>>>

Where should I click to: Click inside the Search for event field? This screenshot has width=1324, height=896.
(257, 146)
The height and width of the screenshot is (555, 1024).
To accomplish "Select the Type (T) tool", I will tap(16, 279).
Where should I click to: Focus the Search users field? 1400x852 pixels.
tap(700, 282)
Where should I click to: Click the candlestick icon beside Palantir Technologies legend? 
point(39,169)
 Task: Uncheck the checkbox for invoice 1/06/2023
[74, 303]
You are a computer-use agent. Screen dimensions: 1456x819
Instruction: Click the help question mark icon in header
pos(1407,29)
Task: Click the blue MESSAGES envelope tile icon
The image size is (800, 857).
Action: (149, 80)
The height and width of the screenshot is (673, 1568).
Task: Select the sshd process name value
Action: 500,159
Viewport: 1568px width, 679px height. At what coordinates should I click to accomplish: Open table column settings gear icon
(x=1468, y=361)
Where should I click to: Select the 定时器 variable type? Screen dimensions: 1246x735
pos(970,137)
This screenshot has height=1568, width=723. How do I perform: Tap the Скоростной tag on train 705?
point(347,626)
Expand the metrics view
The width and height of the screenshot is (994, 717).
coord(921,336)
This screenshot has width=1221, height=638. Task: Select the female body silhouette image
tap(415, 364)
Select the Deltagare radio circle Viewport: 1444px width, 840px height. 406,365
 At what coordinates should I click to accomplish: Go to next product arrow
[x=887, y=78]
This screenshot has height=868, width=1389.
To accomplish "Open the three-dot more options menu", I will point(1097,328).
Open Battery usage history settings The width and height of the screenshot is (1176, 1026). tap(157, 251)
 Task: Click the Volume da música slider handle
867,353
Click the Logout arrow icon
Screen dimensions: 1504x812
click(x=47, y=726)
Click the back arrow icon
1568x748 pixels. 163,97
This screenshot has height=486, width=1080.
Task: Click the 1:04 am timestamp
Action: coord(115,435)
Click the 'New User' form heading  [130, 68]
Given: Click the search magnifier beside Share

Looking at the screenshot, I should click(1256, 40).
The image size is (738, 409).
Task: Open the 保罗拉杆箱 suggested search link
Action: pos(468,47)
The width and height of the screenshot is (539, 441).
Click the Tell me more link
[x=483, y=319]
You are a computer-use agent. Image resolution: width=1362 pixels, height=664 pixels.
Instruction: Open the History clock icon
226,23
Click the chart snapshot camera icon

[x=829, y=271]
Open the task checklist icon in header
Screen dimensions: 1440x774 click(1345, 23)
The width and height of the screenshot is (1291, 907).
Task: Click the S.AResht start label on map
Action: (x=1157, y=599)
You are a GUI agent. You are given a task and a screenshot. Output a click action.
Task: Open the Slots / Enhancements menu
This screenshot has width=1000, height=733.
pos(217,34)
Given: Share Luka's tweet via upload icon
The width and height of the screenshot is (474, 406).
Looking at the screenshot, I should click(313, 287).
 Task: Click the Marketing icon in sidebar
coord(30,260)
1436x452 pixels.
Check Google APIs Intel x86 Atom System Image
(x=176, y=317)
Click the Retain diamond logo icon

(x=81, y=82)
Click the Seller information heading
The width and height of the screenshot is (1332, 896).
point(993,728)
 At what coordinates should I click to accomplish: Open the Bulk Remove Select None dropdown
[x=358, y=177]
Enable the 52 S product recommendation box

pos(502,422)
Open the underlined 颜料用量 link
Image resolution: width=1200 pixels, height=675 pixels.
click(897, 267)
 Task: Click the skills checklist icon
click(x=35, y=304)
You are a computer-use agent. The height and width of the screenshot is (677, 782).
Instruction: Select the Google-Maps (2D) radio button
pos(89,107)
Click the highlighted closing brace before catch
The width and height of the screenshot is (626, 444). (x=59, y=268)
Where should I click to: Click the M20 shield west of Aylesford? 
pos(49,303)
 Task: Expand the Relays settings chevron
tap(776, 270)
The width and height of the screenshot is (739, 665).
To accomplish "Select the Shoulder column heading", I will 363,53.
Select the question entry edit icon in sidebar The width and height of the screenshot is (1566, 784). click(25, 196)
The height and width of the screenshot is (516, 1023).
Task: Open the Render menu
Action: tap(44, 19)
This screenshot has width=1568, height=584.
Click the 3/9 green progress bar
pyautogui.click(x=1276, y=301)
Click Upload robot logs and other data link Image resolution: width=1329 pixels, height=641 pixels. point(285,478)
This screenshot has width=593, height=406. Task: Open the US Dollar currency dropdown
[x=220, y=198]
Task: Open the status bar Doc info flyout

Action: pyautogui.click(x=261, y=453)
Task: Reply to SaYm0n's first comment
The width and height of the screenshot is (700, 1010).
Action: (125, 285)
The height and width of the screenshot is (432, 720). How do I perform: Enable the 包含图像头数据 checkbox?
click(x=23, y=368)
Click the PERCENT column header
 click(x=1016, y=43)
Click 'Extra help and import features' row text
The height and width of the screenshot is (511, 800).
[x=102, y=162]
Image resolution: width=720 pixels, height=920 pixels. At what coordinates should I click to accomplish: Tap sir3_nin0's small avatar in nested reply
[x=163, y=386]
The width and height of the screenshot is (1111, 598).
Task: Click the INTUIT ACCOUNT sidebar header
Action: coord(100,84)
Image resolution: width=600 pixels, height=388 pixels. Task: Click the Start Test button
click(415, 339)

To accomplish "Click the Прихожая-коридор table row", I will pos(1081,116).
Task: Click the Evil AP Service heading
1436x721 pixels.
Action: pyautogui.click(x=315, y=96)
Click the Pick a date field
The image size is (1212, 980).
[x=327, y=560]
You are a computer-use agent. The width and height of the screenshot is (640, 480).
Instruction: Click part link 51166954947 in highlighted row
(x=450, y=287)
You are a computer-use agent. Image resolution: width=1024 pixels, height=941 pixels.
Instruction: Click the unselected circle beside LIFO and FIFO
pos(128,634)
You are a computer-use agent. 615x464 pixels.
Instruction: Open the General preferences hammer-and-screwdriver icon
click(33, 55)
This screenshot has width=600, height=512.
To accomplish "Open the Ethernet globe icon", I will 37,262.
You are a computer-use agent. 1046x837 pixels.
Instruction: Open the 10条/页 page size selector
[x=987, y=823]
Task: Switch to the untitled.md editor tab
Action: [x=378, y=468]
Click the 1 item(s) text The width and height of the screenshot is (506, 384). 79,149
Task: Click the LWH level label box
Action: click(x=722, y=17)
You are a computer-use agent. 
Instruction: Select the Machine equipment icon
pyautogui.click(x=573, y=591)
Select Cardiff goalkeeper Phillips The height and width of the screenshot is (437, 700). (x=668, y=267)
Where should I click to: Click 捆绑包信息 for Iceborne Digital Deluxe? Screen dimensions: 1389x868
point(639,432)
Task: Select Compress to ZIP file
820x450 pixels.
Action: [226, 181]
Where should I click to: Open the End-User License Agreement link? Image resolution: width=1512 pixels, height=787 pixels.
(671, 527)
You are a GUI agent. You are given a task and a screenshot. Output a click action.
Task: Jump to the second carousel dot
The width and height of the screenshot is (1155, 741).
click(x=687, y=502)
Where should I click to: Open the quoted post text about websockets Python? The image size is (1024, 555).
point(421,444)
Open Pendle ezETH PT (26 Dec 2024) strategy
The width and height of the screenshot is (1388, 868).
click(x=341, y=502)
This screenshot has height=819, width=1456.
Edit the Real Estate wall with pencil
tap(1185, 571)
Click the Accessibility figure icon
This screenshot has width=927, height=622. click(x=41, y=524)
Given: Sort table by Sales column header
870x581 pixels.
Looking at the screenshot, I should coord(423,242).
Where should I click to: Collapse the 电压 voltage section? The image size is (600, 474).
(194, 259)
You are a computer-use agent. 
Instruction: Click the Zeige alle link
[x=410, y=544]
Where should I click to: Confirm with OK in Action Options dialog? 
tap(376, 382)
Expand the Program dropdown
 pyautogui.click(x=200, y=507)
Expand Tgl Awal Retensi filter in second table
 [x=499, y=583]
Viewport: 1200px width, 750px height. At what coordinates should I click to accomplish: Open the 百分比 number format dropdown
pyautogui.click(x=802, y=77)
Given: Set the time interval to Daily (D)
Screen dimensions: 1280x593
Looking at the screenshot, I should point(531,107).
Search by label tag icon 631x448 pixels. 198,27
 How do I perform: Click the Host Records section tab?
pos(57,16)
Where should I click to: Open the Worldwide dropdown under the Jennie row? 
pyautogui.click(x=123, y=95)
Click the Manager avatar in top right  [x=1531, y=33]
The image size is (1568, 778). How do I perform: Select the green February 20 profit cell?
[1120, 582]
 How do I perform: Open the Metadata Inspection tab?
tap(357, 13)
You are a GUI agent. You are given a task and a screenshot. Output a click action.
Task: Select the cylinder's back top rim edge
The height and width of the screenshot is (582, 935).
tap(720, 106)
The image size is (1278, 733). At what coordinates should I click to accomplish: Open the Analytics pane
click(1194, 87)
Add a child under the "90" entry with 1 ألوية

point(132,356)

<<<

GIVEN INSTRUCTION = Starting at the first line of the listing and ending with the line that contains "pos(1407,29)", copy out those lines verbatim, both ends included.

RESPONSE FOR THIS EXERCISE =
Where should I click to: Click inside the Search for event field? This screenshot has width=1324, height=896.
(257, 146)
The height and width of the screenshot is (555, 1024).
To accomplish "Select the Type (T) tool", I will tap(16, 279).
Where should I click to: Focus the Search users field? 1400x852 pixels.
tap(700, 282)
Where should I click to: Click the candlestick icon beside Palantir Technologies legend? 
point(39,169)
 Task: Uncheck the checkbox for invoice 1/06/2023
[74, 303]
You are a computer-use agent. Screen dimensions: 1456x819
Instruction: Click the help question mark icon in header
pos(1407,29)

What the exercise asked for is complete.